# Some clarifications regarding the pullback of differential forms

I recently started studying pullbacks and differential forms. As far as I understand, one can define, for a smooth map $f:M\rightarrow N$, the pullback of $f$ to be the map $$f^{*}:\Omega(N)\rightarrow\Omega(M)$$ such that, for all $\omega\in\Omega^{k}(N)$, $p\in M$ and $(v_{1},...,v_{k})\in T_{p}M\times...\times T_{p}M$, $$f^{*}\omega(p)(v_{1},...,v_{k})=\omega(f(p))\left(f_{*}(v_{1}),...,f_{*}(v_{k})\right)$$ (Notice that $f^{*}\omega(p)\in\bigwedge^{k}\left(T_{p}^{*}M\right)$).
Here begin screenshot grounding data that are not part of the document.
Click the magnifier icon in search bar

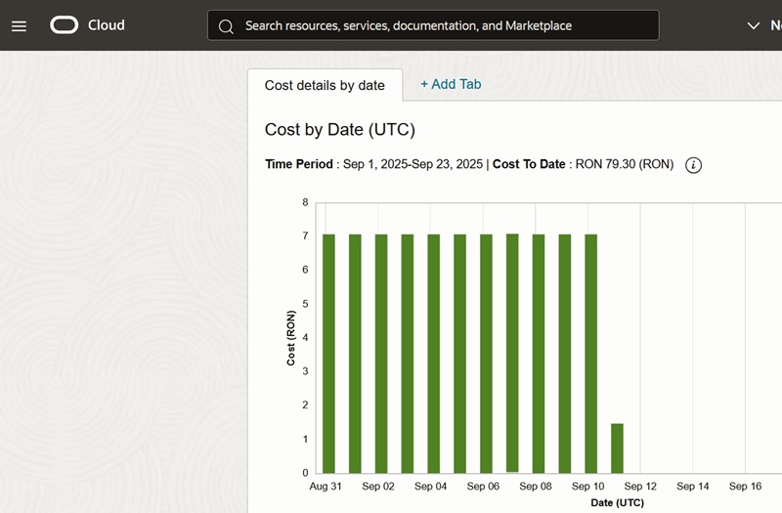pyautogui.click(x=226, y=26)
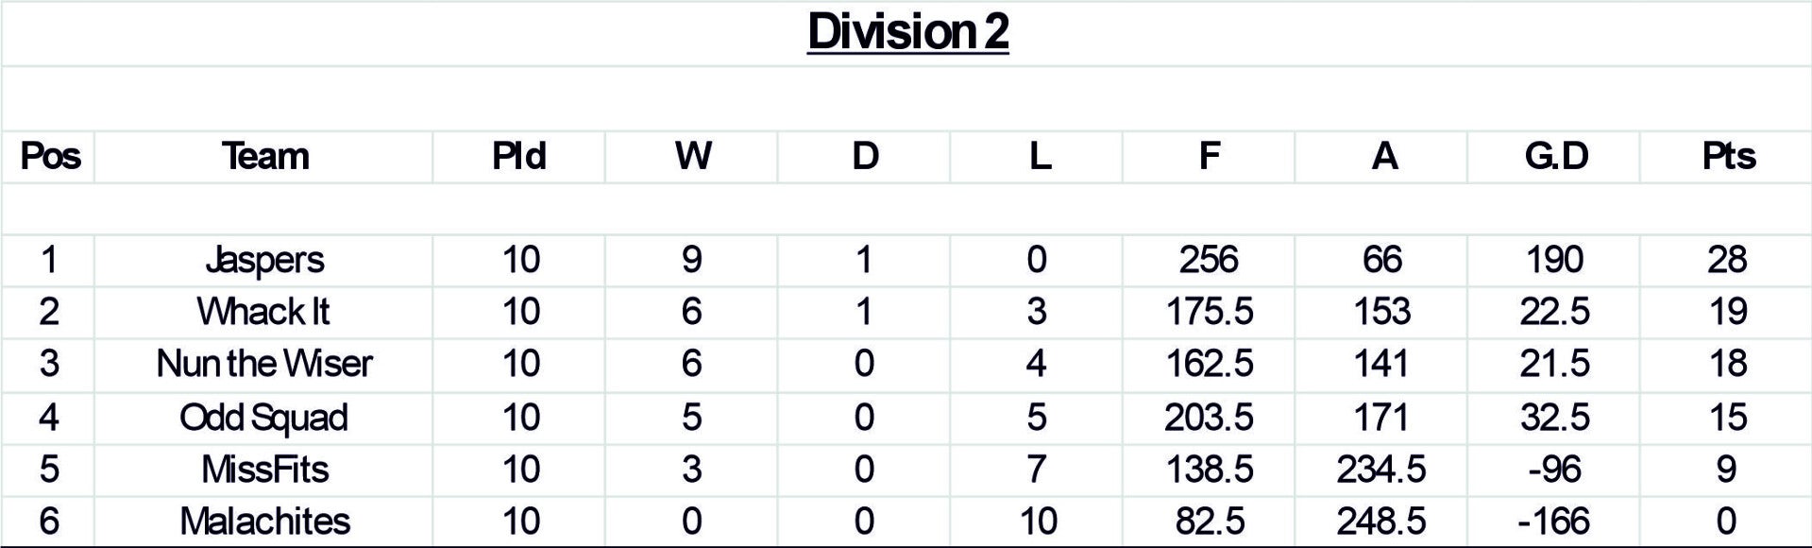
Task: Select Malachites' 248.5 against value
Action: 1381,521
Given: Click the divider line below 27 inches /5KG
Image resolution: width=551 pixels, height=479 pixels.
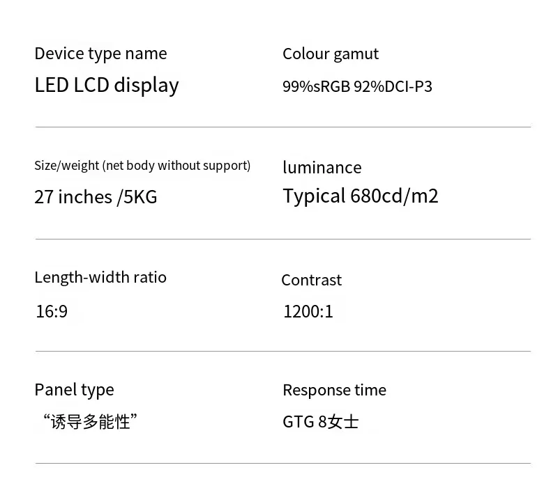Looking at the screenshot, I should click(282, 240).
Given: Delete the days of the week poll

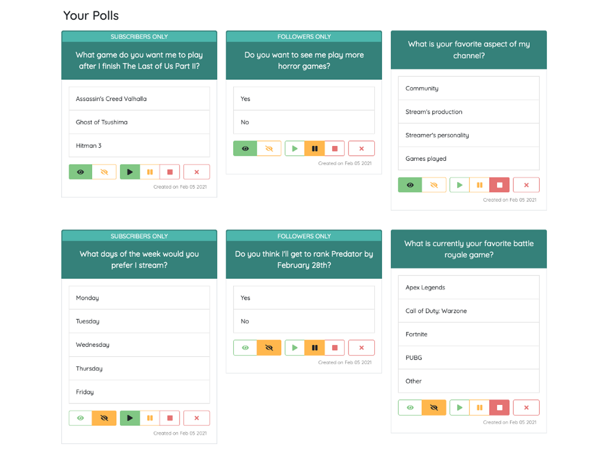Looking at the screenshot, I should pyautogui.click(x=196, y=418).
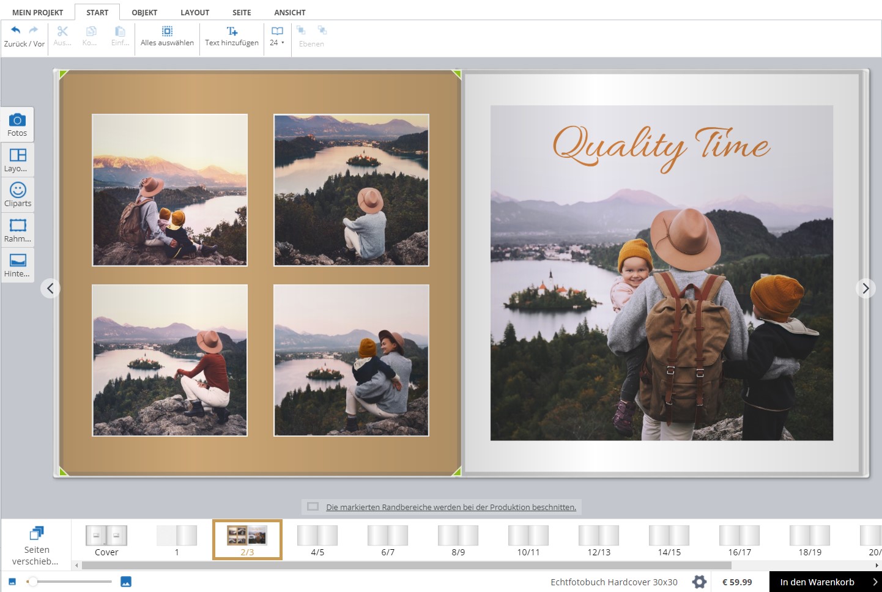Viewport: 882px width, 592px height.
Task: Switch to the LAYOUT tab
Action: point(195,12)
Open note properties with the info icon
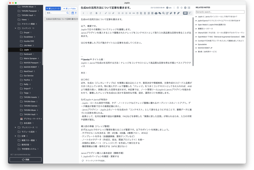The width and height of the screenshot is (254, 170). (181, 8)
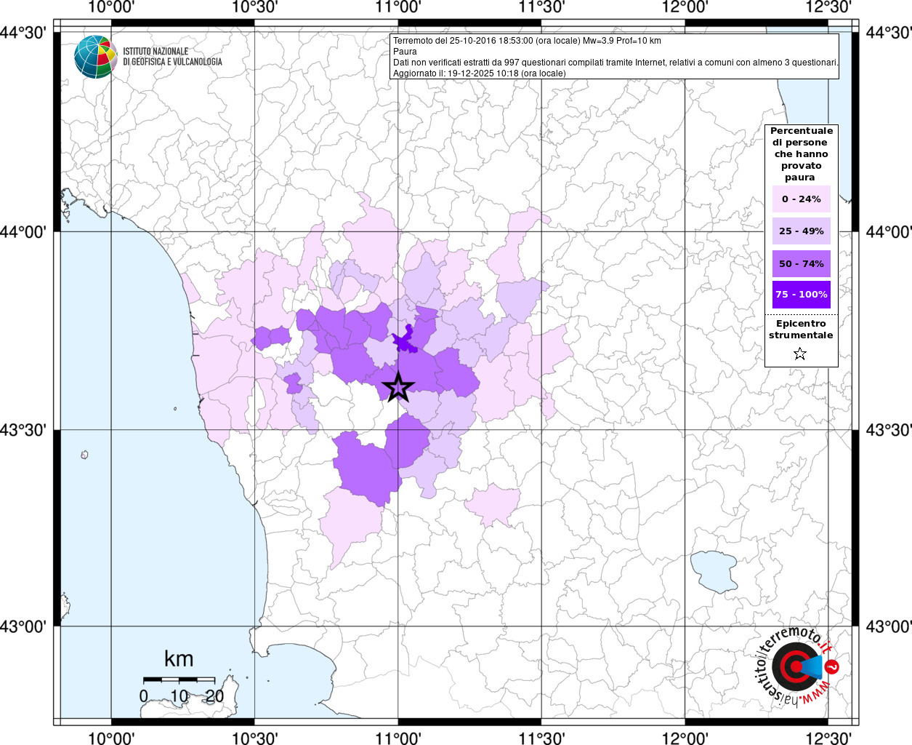Click the blue lake on the map
Screen dimensions: 912x745
[x=713, y=571]
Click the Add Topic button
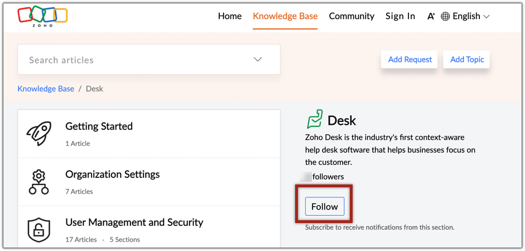 467,59

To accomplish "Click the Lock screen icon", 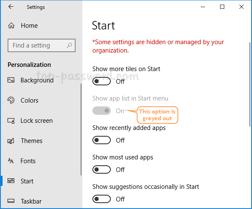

I am also familiar with the following properties of the pull-back:

$\bullet$ $f^{*}(\omega\wedge\alpha)=f^{*}(\omega)\wedge f^{*}(\alpha)$
$\bullet$ $(f\circ g)^{*}=g^{*}\circ f^{*}$
$\bullet$ $f$ is $\mathbb{R}$-linear.

Now, I have seen this done: (assume $\phi:M\supseteq U\rightarrow \phi(U)\subseteq\mathbb{R}^m$ and $\omega'\in\Omega^{k}(\phi(U))$) $$\phi^{*}(\omega')=\phi^{*}(\underset{I}{\sum}a_{I}\text{dx}_{I})=\underset{I}{\sum}\phi^{*}(a_{I})\cdot\phi^{*}(\text{dx}_{I})=\underset{I}{\sum}(a_{I}\circ\phi)\cdot\text{d}\phi_{I}$$

My problems with this:

1) I think I understand the first equality: $\{dx_{i_1}\wedge...\wedge dx_{i_k}\,:\,1\le i_1 <...< i_k \le m\}$ is a basis for $\Omega^k(\phi(U))$ (and $dx_I:=dx_{i_1}\wedge...\wedge dx_{i_k}$). The second one, however, I do not: why is $\phi^*(a_I dx_I)=\phi^*(a_I)\cdot \phi^*(dx_I)$? This does not seem to come from the properties of the pullback above. Also, how can $\phi(a_I)$ make sense? $a_I\in\mathbb{R}$, and only the pullback of differential forms is defined. Finally: what operation is the $\cdot$ ?
2) About the third equality: how is $\phi(a_I)=a_I\circ \phi$?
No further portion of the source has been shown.